I like it alot. I can abuse a knife and it takes everything I throw at it!!

Sent from my SAMSUNG-SM-G850A using Tapatalk


----------



## PA Dan (Nov 12, 2016)

Benchmade has 154cm on blade. My everyday carry knife for many years. I have never seen another one like it.


----------



## LoveStihlQuality (Nov 12, 2016)

I'm not allowed to have sharp knives.

Sent from my SM-N900P using Tapatalk


----------



## LoveStihlQuality (Nov 12, 2016)

Packing up a saw to sell. 9 stitches kind of killed any profit. 

Sent from my SM-N900P using Tapatalk


----------



## tpence2177 (Nov 12, 2016)

LoveStihlQuality said:


> View attachment 536809
> 
> I'm not allowed to have sharp knives.
> 
> Sent from my SM-N900P using Tapatalk


I've already showed why I don't need an axe in the scrounging wood thread.
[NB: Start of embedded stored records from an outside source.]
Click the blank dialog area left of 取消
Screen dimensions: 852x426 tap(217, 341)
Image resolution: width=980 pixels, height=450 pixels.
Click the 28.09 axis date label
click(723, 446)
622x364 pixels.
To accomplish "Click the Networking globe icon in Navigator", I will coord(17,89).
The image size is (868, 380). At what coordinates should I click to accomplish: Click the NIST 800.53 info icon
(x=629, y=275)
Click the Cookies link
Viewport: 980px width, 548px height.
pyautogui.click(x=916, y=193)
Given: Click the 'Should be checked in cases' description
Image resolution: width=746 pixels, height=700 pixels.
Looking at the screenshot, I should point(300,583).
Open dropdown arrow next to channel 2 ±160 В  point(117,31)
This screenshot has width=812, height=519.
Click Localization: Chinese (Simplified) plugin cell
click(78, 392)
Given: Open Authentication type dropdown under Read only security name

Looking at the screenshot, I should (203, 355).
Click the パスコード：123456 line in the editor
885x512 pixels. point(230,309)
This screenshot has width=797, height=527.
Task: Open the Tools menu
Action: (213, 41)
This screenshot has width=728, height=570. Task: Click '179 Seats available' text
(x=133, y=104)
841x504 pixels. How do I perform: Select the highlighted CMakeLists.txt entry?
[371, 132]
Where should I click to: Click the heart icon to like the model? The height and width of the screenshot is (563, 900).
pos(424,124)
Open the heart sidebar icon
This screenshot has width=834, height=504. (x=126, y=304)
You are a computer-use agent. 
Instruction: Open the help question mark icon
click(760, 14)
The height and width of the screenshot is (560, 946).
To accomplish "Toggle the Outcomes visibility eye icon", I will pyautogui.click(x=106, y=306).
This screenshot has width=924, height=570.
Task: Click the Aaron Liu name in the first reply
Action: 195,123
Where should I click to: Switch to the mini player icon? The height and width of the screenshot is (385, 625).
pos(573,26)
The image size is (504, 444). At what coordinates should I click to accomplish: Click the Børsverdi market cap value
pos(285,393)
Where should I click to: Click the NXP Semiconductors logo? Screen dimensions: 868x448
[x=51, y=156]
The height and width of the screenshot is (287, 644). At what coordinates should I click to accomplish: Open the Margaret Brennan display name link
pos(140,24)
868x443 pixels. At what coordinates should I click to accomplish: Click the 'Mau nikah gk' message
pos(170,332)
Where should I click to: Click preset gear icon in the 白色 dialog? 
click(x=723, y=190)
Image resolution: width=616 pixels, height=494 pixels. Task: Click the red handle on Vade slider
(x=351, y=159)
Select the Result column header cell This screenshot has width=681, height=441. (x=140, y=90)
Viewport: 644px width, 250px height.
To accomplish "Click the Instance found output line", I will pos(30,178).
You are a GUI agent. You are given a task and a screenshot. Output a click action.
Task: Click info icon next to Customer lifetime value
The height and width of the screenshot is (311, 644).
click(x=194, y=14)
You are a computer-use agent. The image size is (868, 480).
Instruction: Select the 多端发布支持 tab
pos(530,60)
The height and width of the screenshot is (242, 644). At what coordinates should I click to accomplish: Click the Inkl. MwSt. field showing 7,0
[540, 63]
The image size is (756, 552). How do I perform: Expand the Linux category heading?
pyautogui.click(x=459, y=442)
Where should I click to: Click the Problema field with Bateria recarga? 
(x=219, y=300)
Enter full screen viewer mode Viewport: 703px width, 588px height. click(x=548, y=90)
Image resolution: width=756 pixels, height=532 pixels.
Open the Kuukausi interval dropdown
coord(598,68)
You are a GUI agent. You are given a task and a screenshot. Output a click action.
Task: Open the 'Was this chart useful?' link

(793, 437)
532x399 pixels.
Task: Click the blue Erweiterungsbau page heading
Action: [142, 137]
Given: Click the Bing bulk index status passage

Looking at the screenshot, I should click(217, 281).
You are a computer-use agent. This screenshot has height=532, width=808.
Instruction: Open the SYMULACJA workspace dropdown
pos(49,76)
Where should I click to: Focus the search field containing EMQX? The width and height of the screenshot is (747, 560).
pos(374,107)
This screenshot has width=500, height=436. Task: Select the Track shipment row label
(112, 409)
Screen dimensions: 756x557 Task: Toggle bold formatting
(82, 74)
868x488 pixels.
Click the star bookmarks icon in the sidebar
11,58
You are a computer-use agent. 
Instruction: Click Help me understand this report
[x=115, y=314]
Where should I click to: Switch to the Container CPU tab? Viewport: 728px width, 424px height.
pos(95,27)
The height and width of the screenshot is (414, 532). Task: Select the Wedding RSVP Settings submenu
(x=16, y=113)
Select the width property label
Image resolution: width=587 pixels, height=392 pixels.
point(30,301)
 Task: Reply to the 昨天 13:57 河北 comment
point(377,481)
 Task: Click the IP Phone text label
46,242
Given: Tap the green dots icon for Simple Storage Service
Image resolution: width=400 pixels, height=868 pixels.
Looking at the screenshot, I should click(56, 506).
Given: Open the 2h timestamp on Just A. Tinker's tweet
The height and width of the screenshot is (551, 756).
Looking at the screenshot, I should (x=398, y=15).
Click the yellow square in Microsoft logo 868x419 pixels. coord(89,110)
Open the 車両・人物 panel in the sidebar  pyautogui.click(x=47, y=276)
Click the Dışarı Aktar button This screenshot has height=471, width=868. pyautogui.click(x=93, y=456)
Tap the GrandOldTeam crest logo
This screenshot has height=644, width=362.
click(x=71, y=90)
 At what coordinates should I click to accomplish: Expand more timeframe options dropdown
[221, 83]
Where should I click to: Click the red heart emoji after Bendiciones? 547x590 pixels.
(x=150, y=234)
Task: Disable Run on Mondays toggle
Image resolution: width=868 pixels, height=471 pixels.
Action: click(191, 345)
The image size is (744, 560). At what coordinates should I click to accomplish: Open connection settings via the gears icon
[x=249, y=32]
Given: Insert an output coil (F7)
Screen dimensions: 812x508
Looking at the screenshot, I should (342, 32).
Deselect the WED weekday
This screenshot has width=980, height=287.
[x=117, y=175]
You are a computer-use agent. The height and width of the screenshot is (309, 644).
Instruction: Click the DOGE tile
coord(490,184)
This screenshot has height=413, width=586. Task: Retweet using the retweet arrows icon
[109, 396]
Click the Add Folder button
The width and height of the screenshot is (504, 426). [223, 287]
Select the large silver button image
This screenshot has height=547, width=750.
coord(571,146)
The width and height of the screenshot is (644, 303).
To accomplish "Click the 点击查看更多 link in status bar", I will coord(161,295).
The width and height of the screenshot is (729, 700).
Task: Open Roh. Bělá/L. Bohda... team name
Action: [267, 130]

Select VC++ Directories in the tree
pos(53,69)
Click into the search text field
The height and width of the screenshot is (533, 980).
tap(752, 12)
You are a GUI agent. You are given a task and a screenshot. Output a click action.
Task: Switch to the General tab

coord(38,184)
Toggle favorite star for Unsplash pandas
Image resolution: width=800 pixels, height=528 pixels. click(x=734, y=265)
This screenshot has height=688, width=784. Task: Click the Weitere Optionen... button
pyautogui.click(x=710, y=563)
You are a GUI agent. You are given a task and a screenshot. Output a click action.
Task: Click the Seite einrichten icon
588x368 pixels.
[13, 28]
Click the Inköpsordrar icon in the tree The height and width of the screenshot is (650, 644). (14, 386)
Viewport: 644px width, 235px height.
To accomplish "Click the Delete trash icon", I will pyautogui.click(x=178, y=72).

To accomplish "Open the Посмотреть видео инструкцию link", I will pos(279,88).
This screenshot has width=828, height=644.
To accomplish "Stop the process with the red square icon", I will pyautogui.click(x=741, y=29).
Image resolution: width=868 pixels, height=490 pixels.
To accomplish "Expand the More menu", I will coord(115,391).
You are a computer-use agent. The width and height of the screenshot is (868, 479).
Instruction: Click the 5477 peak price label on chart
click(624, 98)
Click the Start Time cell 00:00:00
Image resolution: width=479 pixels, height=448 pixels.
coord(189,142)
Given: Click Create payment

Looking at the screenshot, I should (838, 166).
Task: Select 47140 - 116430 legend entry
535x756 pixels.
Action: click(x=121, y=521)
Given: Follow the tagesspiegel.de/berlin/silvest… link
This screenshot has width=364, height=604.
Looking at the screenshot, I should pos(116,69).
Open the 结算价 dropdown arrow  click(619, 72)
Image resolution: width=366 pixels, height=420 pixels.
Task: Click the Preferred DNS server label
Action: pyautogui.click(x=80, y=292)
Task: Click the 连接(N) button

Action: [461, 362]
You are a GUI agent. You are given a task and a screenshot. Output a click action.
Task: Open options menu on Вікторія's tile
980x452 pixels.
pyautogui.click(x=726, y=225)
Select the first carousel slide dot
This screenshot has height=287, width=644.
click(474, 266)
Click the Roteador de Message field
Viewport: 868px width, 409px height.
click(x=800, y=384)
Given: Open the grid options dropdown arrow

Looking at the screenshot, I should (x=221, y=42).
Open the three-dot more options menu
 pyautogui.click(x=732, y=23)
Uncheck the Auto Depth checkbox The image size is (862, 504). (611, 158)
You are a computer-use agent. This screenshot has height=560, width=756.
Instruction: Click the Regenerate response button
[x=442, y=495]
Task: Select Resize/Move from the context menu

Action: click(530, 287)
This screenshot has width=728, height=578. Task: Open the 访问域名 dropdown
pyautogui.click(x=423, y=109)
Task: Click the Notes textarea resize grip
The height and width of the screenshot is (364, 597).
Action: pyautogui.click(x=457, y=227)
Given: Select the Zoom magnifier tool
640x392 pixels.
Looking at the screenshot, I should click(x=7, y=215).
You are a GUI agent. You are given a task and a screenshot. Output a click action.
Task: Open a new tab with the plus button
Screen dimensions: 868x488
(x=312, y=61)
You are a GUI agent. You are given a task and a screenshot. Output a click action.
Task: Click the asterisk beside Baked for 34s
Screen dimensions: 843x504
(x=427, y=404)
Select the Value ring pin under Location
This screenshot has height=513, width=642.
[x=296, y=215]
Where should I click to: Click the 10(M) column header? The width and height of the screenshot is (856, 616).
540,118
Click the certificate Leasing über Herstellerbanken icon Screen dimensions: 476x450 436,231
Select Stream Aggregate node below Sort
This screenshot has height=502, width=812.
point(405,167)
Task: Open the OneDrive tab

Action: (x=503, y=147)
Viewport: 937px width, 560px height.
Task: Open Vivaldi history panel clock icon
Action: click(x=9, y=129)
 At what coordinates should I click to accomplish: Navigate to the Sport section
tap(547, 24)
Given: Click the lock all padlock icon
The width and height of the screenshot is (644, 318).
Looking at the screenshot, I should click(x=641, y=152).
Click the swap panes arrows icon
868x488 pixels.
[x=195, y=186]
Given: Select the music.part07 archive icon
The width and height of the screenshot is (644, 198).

I have cut my left thumb, twice to the bone lol. Super glue does great for those. 

Sent from my XT1585 using Tapatalk


----------



## LoveStihlQuality (Nov 12, 2016)

tpence2177 said:


> I've already showed why I don't need an axe in the scrounging wood thread. I have. Cut my left thumb, twice to the bone lol. Super glue does great for those.
> 
> Sent from my XT1585 using Tapatalk


You didn't learn after the first time?

Sent from my SM-N900P using Tapatalk


----------



## tpence2177 (Nov 12, 2016)

LoveStihlQuality said:


> You didn't learn after the first time?
> 
> Sent from my SM-N900P using Tapatalk


Nope, zip ties every time. Both times the tip of my thumb was numb for a few weeks. Cut my third finger as a little kid all the way down it opening my uncle's case knife. 

I use reusable plastic cups and plates. Chain saws probably isn't a good hobby for me lol. 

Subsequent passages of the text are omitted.